Why is this film not a pure music video, or a Lara Croft: Tom Raider type video game? Well, I’ll tell you what it is. It’s a spin-off—the kind of pix Hollywood makes tonnes of money from, along with remakes, reboots, and sequels.
The movie has evidently been spun off from the introductory scene of the character Shabana (Tapsee Pannu: supremely fit, and feisty), who enters rather late into Neeraj Pandey’s Baby (2015), looking quiet and submissive, dressed in salwar kameez, and suddenly transforms herself to take on a bunch of baddies with her badass martial arts moves. That scene worked. Because it was so unpredictable. This film doesn’t. Just for the opposite reason.
The filmmakers go back to explore Shabana’s back-story. What is it that you might want to know about her?

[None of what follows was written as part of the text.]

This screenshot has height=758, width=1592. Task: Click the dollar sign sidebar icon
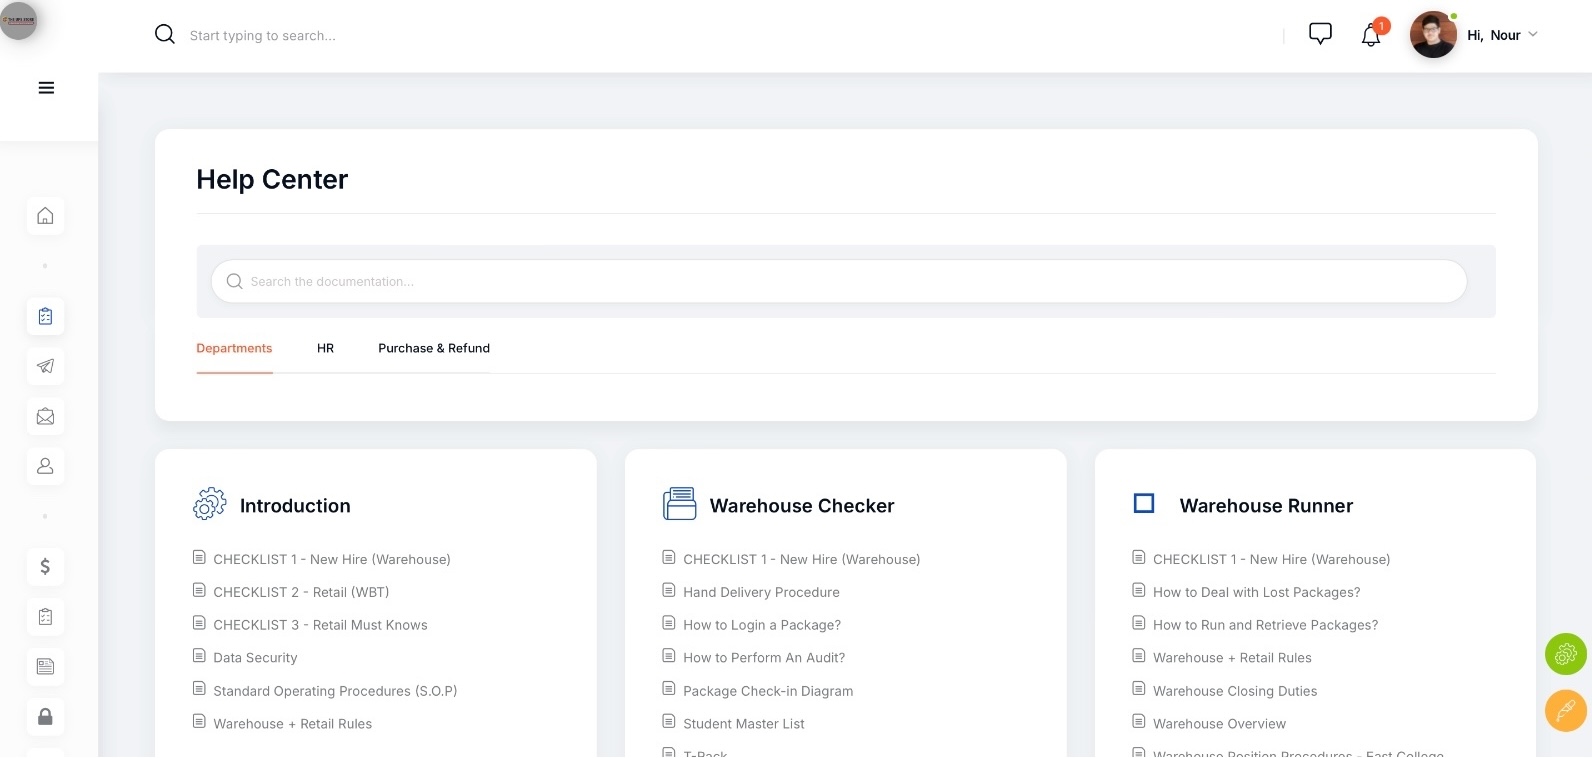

Precious little, by the looks of it. She was born with one expression: pursed lips, with an occasional grin, and a permanently brooding face. She wears a standard uniform: salwar kameez, sneakers, haversack, and a thick black wrist watch. She accidentally killed her alcoholic dad.

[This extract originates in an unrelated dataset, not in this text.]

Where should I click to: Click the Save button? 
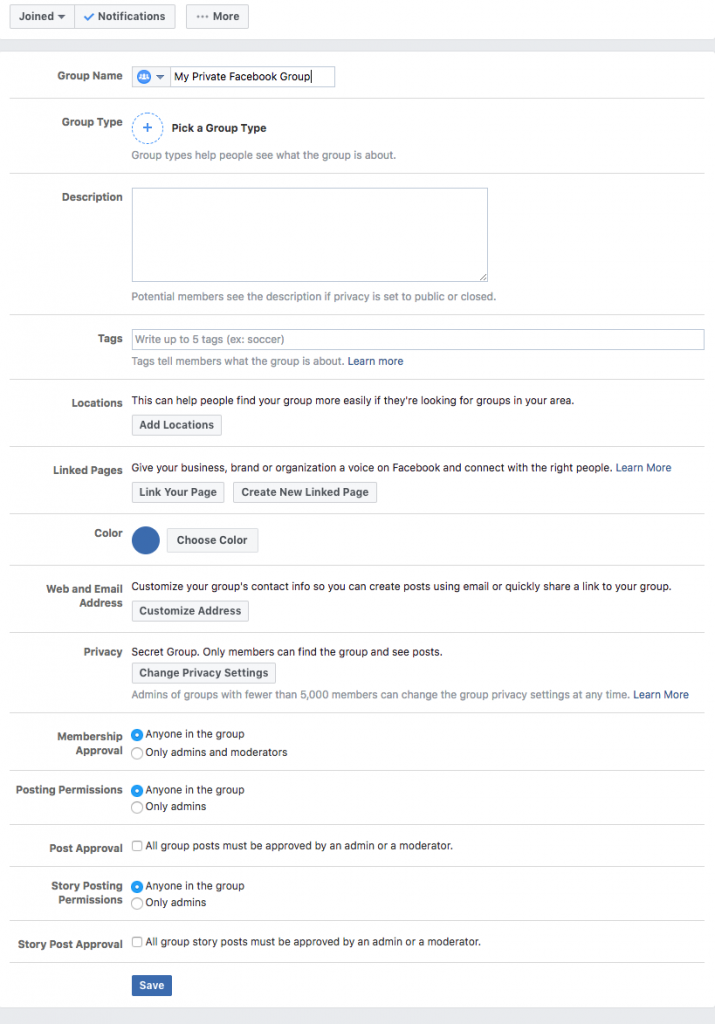151,985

In a scene reminiscent of old mawali movies, a bunch of louts led by a “bigde vidhayak (MLA) ka bigda beta”, holding cans of strong beer in a topless jeep, harass this girl and her friend on a bike in Bombay. The friend dies. She wants to kill them all. Okay. That’s still the back-story.
What about this film’s story? That’s separate. It starts towards the end, while other characters from Baby (Akshay Kumar, Zakir Hussain, Anupam Kher in cameos) get in as late as Shabana did in the original, to take on a Bond-like international villain.
Now Baby was a pretty snazzy thriller, which made Indian spies look uber cool, with much skin in the global game. Genre wise, so is this film, which will surely make Ajit Doval proud, furthering delusions of India’s super-power status. It’s another matter that the stories of RAW and IB, and the infighting between them, that one hears, with bureaucrats scheming for foreign postings, present an altogether another picture.
But this is the movies, for God’s sake. And Manoj Bajpayee as top RAW agent has absolutely every nook and corner of Bombay (shot rather well) figured out as he stands before a life-sized poster of the Taj in Colaba, tracking every move with his Bluetooth and cellphone, much like Naseer’s Common Man in Pandey’s directorial debut, A Wednesday (2008).
Pandey has written this prequel, split into two totally separate films. And to be fair when the movie does cut to the chase eventually, to chase down the villain, some of the thrills do kick in. Sadly you’ve polished off your popcorn tub already, taking in the corniness until that point, while your head spins in circles in this pointless spin-off, listening to the zany ‘Zubi zubi zubi’ number from Mithun’s Dance Dance (1987), and so much else. Okay, sorry, seriously, no knock on ‘Zubi zubi zubi’.